- Venue: London Olympic Stadium
- Dates: 4 and 5 September
- Competitors: 13 from 12 nations

Medalists
- 1st place, gold medalist(s):  / Yunidis Castillo / Cuba
- 2nd place, silver medalist(s):  / Nikol Rodomakina / Russia
- 3rd place, bronze medalist(s):  / Wang Yanping / China

= Athletics at the 2012 Summer Paralympics – Women's 100 metres T46 =

The Women's 100 metres T46 event at the 2012 Summer Paralympics took place at the London Olympic Stadium on 4 and 5 September.
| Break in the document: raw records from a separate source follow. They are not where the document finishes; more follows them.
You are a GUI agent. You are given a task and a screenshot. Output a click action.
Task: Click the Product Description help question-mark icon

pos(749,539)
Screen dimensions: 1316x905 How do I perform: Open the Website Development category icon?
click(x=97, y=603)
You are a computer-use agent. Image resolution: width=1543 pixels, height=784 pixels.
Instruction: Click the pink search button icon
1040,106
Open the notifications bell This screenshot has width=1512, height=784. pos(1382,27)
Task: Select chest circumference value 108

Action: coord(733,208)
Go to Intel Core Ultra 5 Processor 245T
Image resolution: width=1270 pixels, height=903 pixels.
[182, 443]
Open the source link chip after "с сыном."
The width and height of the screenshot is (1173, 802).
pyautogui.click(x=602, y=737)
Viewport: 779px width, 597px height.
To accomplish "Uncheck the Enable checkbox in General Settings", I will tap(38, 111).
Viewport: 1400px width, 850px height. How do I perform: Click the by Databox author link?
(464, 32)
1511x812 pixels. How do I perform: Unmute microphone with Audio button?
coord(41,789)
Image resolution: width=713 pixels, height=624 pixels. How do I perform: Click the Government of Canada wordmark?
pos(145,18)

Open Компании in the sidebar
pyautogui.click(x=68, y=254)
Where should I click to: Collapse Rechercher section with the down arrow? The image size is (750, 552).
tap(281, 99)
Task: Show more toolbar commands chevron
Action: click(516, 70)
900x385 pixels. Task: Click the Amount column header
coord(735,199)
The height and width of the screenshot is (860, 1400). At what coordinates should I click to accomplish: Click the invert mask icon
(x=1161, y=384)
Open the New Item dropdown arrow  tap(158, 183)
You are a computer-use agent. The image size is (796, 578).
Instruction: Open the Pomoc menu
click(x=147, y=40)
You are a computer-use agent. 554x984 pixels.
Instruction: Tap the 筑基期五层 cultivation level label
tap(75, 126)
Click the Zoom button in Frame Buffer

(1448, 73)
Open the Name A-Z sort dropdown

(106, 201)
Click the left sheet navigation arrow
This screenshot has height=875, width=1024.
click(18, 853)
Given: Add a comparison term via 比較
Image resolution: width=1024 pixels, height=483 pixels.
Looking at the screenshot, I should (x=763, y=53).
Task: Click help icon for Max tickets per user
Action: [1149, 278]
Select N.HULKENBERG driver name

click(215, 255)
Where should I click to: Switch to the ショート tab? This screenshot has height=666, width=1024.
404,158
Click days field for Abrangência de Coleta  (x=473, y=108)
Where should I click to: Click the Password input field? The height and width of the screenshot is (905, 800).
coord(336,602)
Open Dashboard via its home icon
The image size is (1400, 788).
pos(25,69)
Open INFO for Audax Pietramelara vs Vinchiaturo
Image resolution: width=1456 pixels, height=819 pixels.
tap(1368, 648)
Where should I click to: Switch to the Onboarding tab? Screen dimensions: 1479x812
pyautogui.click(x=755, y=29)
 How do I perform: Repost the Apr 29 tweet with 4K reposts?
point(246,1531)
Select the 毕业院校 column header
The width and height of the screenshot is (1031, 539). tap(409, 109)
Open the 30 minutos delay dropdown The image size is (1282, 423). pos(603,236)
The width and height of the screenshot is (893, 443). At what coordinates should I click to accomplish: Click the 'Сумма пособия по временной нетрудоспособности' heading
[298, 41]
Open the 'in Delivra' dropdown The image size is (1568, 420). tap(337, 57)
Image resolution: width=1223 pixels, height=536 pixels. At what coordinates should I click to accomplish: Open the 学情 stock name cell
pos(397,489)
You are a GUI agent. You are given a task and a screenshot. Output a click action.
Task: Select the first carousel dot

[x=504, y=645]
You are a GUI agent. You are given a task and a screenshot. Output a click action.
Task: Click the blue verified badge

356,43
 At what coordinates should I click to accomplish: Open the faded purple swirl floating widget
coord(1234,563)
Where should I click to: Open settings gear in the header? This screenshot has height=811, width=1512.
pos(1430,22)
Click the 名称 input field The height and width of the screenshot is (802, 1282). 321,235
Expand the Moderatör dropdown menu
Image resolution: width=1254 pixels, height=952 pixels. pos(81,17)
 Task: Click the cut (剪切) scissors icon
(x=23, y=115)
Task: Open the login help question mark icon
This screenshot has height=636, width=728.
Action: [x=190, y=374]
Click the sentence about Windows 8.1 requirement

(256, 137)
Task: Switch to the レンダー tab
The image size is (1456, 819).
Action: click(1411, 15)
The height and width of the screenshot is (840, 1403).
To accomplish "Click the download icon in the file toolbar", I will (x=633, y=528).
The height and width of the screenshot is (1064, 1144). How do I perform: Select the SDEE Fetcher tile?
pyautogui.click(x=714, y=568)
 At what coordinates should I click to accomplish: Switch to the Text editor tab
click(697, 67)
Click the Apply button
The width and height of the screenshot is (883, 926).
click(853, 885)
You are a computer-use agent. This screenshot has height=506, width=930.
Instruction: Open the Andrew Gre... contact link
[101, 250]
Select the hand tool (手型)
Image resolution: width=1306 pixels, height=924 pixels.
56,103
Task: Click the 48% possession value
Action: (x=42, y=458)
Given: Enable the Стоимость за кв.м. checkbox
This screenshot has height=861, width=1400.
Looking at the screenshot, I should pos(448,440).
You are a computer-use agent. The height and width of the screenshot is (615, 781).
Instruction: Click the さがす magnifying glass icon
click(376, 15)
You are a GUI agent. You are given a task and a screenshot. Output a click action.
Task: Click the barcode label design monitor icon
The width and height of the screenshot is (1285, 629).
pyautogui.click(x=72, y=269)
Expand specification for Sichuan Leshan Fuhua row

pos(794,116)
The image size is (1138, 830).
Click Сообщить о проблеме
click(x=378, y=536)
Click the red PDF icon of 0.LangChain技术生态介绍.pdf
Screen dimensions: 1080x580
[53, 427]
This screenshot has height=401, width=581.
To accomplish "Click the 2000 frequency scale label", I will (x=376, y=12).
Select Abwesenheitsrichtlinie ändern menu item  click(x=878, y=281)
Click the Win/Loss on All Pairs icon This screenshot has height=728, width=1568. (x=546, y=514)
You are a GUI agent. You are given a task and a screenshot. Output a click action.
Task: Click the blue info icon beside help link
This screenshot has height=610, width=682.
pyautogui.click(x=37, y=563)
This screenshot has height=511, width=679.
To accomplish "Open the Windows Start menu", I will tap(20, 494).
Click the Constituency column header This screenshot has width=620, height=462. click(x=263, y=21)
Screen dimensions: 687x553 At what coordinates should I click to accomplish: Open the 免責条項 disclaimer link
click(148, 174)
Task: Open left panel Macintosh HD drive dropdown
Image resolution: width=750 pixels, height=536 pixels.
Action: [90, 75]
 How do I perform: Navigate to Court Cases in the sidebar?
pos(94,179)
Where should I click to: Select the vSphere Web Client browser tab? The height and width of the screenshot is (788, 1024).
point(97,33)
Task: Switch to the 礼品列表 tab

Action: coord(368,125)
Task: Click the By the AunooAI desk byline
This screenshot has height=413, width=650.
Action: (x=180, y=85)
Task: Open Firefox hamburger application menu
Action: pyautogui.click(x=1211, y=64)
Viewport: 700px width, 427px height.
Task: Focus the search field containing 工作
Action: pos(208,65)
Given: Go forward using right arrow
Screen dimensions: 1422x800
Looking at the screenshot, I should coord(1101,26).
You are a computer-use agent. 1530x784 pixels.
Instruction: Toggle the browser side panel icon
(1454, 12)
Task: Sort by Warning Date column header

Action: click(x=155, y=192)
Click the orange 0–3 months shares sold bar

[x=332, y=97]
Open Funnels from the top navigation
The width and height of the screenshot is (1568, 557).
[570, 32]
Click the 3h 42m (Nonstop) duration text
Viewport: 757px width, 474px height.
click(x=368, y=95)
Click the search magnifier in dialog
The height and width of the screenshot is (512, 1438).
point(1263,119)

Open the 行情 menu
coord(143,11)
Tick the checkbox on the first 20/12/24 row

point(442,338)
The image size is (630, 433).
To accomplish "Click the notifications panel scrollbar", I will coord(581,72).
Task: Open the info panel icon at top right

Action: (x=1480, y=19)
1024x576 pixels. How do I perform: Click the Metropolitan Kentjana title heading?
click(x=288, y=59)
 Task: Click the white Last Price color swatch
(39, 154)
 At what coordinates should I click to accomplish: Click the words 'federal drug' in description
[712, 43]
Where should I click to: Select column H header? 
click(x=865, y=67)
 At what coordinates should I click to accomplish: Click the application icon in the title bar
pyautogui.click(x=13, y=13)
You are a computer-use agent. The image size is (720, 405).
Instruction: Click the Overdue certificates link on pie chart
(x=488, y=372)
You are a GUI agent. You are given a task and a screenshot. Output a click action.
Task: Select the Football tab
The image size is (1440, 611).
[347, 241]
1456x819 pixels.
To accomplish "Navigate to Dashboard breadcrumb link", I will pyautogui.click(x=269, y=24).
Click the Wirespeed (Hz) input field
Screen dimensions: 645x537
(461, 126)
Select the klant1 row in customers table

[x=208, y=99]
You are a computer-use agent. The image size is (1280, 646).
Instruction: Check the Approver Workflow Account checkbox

Broken records during the 2012 Summer Paralympics
| World record | Yunidis Castillo (CUB) | 11.95 | London, United Kingdom | 4 September 2012 |

==Results==

===Round 1===
Competed 4 September 2012 from 12:00. Qual. rule: first 3 in each heat (Q) plus the 2 fastest other times (q) qualified.

====Heat 1====

| Rank | Athlete | Country | Time | Notes |
|---|---|---|---|---|
| 1 | Yunidis Castillo | Cuba | 11.95 | Q, WR |
| 2 | Nikol Rodomakina | Russia | 12.58 | Q |
| 3 | Sally Brown | Great Britain | 13.67 | Q |
| 4 | Styliani Smaragdi | Greece | 13.94 | q, PB |
| 5 | Amara Lallwala Palliyagurunnans | Sri Lanka | 13.96 | PB |
| 6 | Maiya Bisunkhe | Nepal | 16.48 | PB |
| 7 | Ouyang Jingling | China | DNS |  |
|  |  |  | Wind: -0.2 m/s |  |

====Heat 2====

| Rank | Athlete | Country | Time | Notes |
|---|---|---|---|---|
| 1 | Wang Yanping | China | 12.82 | Q, RR |
| 2 | Katarzyna Piekart | Poland | 13.04 | Q, PB |
| 3 | Sheila Finder | Brazil | 13.13 | Q, PB |
| 4 | Carlee Beattie | Australia | 13.16 | q, SB |
| 5 | Yengus Dese Azenaw | Ethiopia | 14.41 | PB |
| 6 | Ussumane Cande | Guinea-Bissau | 14.87 | SB |
|  |  |  | Wind: +0.4 m/s |  |

===Final===
Competed 5 September 2012 at 21:17.

| Rank | Athlete | Country | Time | Notes |
|---|---|---|---|---|
| 1st place, gold medalist(s) | Yunidis Castillo | Cuba | 12.01 |  |
| 2nd place, silver medalist(s) | Nikol Rodomakina | Russia | 12.49 | RR |
| 3rd place, bronze medalist(s) | Wang Yanping | China | 12.89 |  |
| 4 | Katarzyna Piekart | Poland | 13.10 |  |
| 5 | Sheila Finder | Brazil | 13.33 |  |
| 6 | Sally Brown | Great Britain | 13.74 |  |
| 7 | Styliani Smaragdi | Greece | 14.01 |  |
| 0 | Carlee Beattie | Australia | DNS |  |
|  |  |  | Wind: +0.2 m/s |  |

Q = qualified by place. q = qualified by time. WR = World Record. RR = Regional Record. PB = Personal Best. SB = Seasonal Best. DNS = Did not start.